ABOUT THIS TASK
The full set of entries must be copied exactly.

PROVIDED MATERIAL
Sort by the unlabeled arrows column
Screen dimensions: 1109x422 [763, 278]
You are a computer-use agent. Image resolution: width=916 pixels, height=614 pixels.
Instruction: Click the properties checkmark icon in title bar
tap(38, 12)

COMPLETED TASK
Sort by the unlabeled arrows column
Screen dimensions: 1109x422 [763, 278]
You are a computer-use agent. Image resolution: width=916 pixels, height=614 pixels.
Instruction: Click the properties checkmark icon in title bar
tap(38, 12)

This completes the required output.